**PROBLEM DETAILS:** The whole listing is to be set down again without alteration.

**RECORDS PROVIDED:**
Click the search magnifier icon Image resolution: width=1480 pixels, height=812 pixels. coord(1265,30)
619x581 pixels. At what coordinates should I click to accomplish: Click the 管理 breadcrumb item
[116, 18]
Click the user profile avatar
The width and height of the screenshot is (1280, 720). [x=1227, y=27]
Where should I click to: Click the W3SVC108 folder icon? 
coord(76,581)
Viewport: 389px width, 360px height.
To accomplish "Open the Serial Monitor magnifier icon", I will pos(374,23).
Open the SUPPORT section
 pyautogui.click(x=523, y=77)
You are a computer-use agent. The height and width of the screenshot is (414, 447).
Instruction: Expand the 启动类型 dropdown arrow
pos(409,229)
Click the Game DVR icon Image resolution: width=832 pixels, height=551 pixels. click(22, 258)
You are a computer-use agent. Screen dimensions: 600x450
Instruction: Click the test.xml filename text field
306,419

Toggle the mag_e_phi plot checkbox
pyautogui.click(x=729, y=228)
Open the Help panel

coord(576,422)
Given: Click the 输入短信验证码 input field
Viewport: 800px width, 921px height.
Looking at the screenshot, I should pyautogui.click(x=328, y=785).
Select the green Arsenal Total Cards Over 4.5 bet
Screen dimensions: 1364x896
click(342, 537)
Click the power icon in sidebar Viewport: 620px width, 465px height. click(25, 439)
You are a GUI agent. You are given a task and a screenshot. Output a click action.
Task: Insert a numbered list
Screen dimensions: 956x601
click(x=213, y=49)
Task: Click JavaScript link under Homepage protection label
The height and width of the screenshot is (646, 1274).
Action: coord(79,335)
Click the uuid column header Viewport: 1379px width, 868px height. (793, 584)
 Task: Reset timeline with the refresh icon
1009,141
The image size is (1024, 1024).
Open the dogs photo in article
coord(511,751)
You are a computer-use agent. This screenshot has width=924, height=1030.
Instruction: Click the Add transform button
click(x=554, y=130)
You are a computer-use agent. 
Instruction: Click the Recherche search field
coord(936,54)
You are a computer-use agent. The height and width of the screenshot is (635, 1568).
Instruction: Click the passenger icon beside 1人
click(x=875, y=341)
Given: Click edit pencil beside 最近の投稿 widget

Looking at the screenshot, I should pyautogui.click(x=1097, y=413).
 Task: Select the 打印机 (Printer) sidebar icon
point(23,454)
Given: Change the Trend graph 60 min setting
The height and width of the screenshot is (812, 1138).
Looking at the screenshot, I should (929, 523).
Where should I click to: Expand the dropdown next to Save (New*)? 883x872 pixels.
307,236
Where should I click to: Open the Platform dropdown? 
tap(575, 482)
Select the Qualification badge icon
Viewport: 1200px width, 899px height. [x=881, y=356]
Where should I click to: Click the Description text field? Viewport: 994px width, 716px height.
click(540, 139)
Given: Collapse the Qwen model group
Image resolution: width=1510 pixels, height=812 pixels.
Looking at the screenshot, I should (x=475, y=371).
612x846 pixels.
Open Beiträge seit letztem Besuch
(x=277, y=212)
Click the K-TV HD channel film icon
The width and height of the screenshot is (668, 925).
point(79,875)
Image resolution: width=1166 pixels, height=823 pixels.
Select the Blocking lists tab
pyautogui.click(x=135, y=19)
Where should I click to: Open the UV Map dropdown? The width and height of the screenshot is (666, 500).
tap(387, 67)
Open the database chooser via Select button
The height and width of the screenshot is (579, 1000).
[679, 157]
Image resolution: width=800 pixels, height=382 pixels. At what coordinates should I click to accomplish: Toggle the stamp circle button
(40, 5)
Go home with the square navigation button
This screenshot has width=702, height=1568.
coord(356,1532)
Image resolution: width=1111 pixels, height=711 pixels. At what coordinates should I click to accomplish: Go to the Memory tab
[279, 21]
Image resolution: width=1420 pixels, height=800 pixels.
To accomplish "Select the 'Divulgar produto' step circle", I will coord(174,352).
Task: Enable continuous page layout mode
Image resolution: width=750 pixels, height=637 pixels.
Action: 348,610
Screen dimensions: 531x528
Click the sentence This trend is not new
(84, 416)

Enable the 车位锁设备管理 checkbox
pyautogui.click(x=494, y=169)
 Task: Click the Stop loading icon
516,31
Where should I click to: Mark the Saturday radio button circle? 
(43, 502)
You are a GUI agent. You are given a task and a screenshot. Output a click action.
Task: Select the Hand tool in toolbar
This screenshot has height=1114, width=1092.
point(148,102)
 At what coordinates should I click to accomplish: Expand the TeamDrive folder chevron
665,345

**RESULT OF THE TASK:**
Click the search magnifier icon Image resolution: width=1480 pixels, height=812 pixels. coord(1265,30)
619x581 pixels. At what coordinates should I click to accomplish: Click the 管理 breadcrumb item
[116, 18]
Click the user profile avatar
The width and height of the screenshot is (1280, 720). [x=1227, y=27]
Where should I click to: Click the W3SVC108 folder icon? 
coord(76,581)
Viewport: 389px width, 360px height.
To accomplish "Open the Serial Monitor magnifier icon", I will pos(374,23).
Open the SUPPORT section
 pyautogui.click(x=523, y=77)
You are a computer-use agent. The height and width of the screenshot is (414, 447).
Instruction: Expand the 启动类型 dropdown arrow
pos(409,229)
Click the Game DVR icon Image resolution: width=832 pixels, height=551 pixels. click(22, 258)
You are a computer-use agent. Screen dimensions: 600x450
Instruction: Click the test.xml filename text field
306,419

Toggle the mag_e_phi plot checkbox
pyautogui.click(x=729, y=228)
Open the Help panel

coord(576,422)
Given: Click the 输入短信验证码 input field
Viewport: 800px width, 921px height.
Looking at the screenshot, I should pyautogui.click(x=328, y=785).
Select the green Arsenal Total Cards Over 4.5 bet
Screen dimensions: 1364x896
click(342, 537)
Click the power icon in sidebar Viewport: 620px width, 465px height. click(25, 439)
You are a GUI agent. You are given a task and a screenshot. Output a click action.
Task: Insert a numbered list
Screen dimensions: 956x601
click(x=213, y=49)
Task: Click JavaScript link under Homepage protection label
The height and width of the screenshot is (646, 1274).
Action: coord(79,335)
Click the uuid column header Viewport: 1379px width, 868px height. (793, 584)
 Task: Reset timeline with the refresh icon
1009,141
The image size is (1024, 1024).
Open the dogs photo in article
coord(511,751)
You are a computer-use agent. This screenshot has width=924, height=1030.
Instruction: Click the Add transform button
click(x=554, y=130)
You are a computer-use agent. 
Instruction: Click the Recherche search field
coord(936,54)
You are a computer-use agent. The height and width of the screenshot is (635, 1568).
Instruction: Click the passenger icon beside 1人
click(x=875, y=341)
Given: Click edit pencil beside 最近の投稿 widget

Looking at the screenshot, I should pyautogui.click(x=1097, y=413).
 Task: Select the 打印机 (Printer) sidebar icon
point(23,454)
Given: Change the Trend graph 60 min setting
The height and width of the screenshot is (812, 1138).
Looking at the screenshot, I should (929, 523).
Where should I click to: Expand the dropdown next to Save (New*)? 883x872 pixels.
307,236
Where should I click to: Open the Platform dropdown? 
tap(575, 482)
Select the Qualification badge icon
Viewport: 1200px width, 899px height. [x=881, y=356]
Where should I click to: Click the Description text field? Viewport: 994px width, 716px height.
click(540, 139)
Given: Collapse the Qwen model group
Image resolution: width=1510 pixels, height=812 pixels.
Looking at the screenshot, I should (x=475, y=371).
612x846 pixels.
Open Beiträge seit letztem Besuch
(x=277, y=212)
Click the K-TV HD channel film icon
The width and height of the screenshot is (668, 925).
point(79,875)
Image resolution: width=1166 pixels, height=823 pixels.
Select the Blocking lists tab
pyautogui.click(x=135, y=19)
Where should I click to: Open the UV Map dropdown? The width and height of the screenshot is (666, 500).
tap(387, 67)
Open the database chooser via Select button
The height and width of the screenshot is (579, 1000).
[679, 157]
Image resolution: width=800 pixels, height=382 pixels. At what coordinates should I click to accomplish: Toggle the stamp circle button
(40, 5)
Go home with the square navigation button
This screenshot has width=702, height=1568.
coord(356,1532)
Image resolution: width=1111 pixels, height=711 pixels. At what coordinates should I click to accomplish: Go to the Memory tab
[279, 21]
Image resolution: width=1420 pixels, height=800 pixels.
To accomplish "Select the 'Divulgar produto' step circle", I will coord(174,352).
Task: Enable continuous page layout mode
Image resolution: width=750 pixels, height=637 pixels.
Action: 348,610
Screen dimensions: 531x528
Click the sentence This trend is not new
(84, 416)

Enable the 车位锁设备管理 checkbox
pyautogui.click(x=494, y=169)
 Task: Click the Stop loading icon
516,31
Where should I click to: Mark the Saturday radio button circle? 
(43, 502)
You are a GUI agent. You are given a task and a screenshot. Output a click action.
Task: Select the Hand tool in toolbar
This screenshot has height=1114, width=1092.
point(148,102)
 At what coordinates should I click to accomplish: Expand the TeamDrive folder chevron
665,345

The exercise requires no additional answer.